1988 VFA Premiership Season
Teams 16
Division 1
Teams 10
Premiers Coburg
(5th premiership)
Minor premiers Coburg
(7th minor premiership)
Division 2
Teams 6
Premiers Oakleigh
(2nd D2 premiership)
Minor premiers Oakleigh
(4th D2 minor premiership)
1987
1989

The 1988 Victorian Football Association season was the 107th season of the top division of the Australian rules football competition, and the 28th and final season of second division competition. The Division 1 premiership was won by the Coburg Football Club, after it defeated Williamstown in the Grand Final on 18 September by 27 points; it was Coburg's fifth Division 1 premiership. The final Division 2 premiership was won by Oakleigh; it was the club's second Division 2 premiership, and the last premiership ever won by the club in either division.

The Association contracted substantially in 1988. Between the end of 1987 and the end of 1988, a total of five teams left the Association:

Additionally, Moorabbin, which had been suspended in May 1987 for the remainder of that season, did not seek re-admission for 1988.

The controversial FORT review from December 1986 was considered instrumental in shaping the clubs' departures. The FORT review had recommended reducing the Association to 12 clubs in one division, with the second division operating as a suburban-level competition with no promotion or relegation between the levels; and, it explicitly named the eleven clubs it proposed to exclude from the rationalised competition. Even though the Association never received a mandate to enforce the FORT recommendations, all five of the clubs who departed saw the FORT review as partly responsible for their demise.

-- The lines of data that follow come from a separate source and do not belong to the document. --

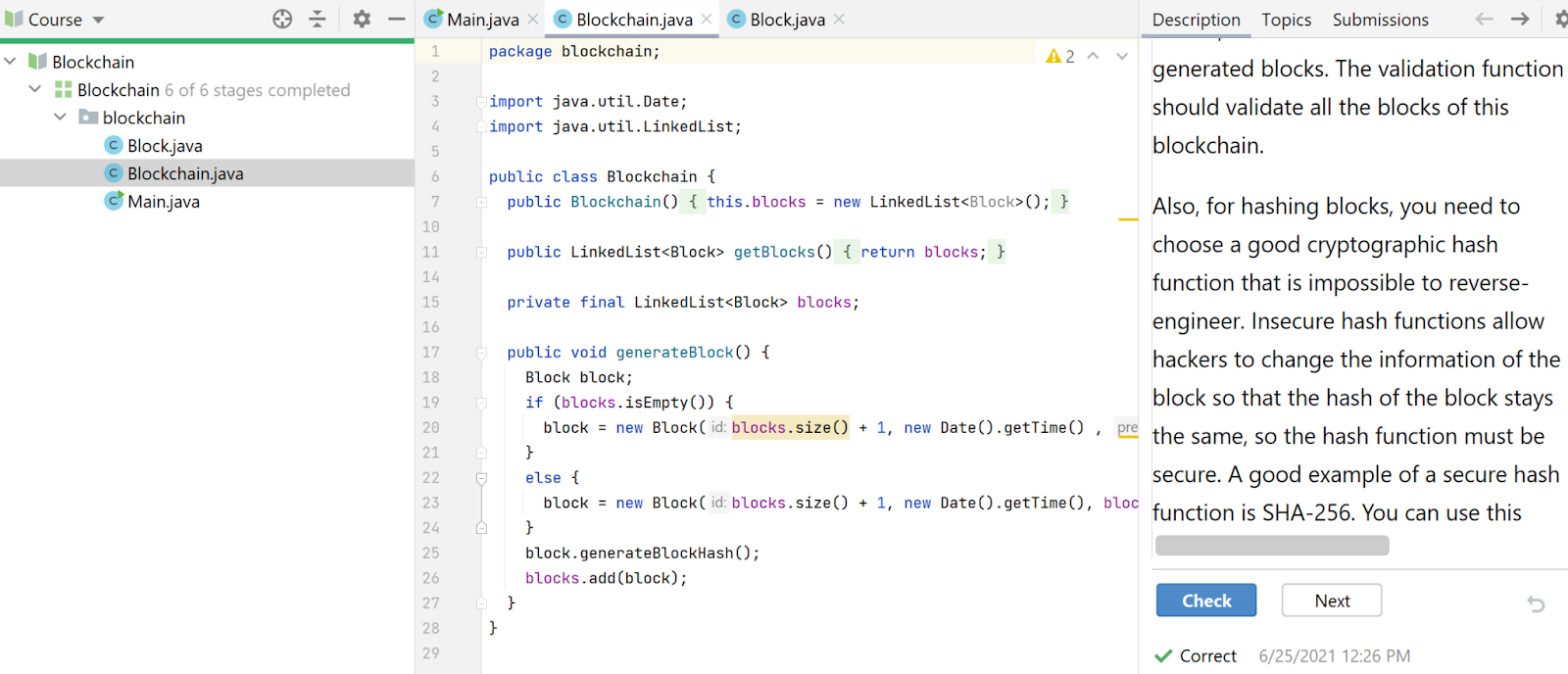This screenshot has width=1568, height=674.
Task: Hide the Course panel with minus icon
Action: click(396, 19)
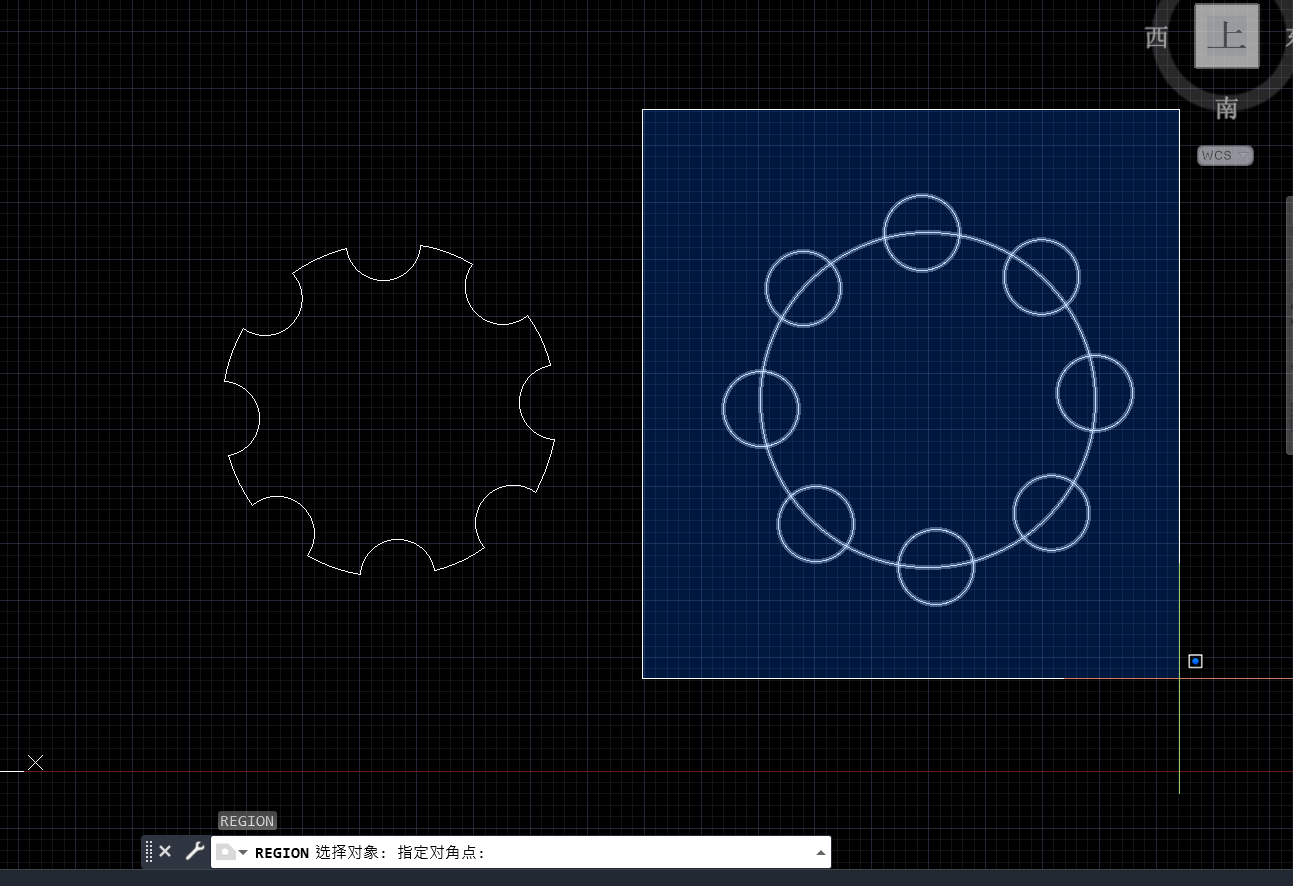The height and width of the screenshot is (886, 1293).
Task: Click the ViewCube top face 上
Action: [x=1226, y=37]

Caulfield, which had been relegated from Division 1 at the end of 1981, had struggled to remain competitive in Division 2. Its financial viability had been borderline throughout its time in Division 2, and the club occasionally struggled to field minor grade teams. The club was also not helped by a clubroom fire in 1985. Its situation deteriorated rapidly in 1987, when the club endured an exodus of 28 players, which it blamed on the uncertainty generated by its exclusion from the FORT blueprint, and from negative publicity generated when Association president Brook Andersen had compared the club the struggling Geelong West – it ran at a loss of $60,000 during the year and considered itself lucky to have survived.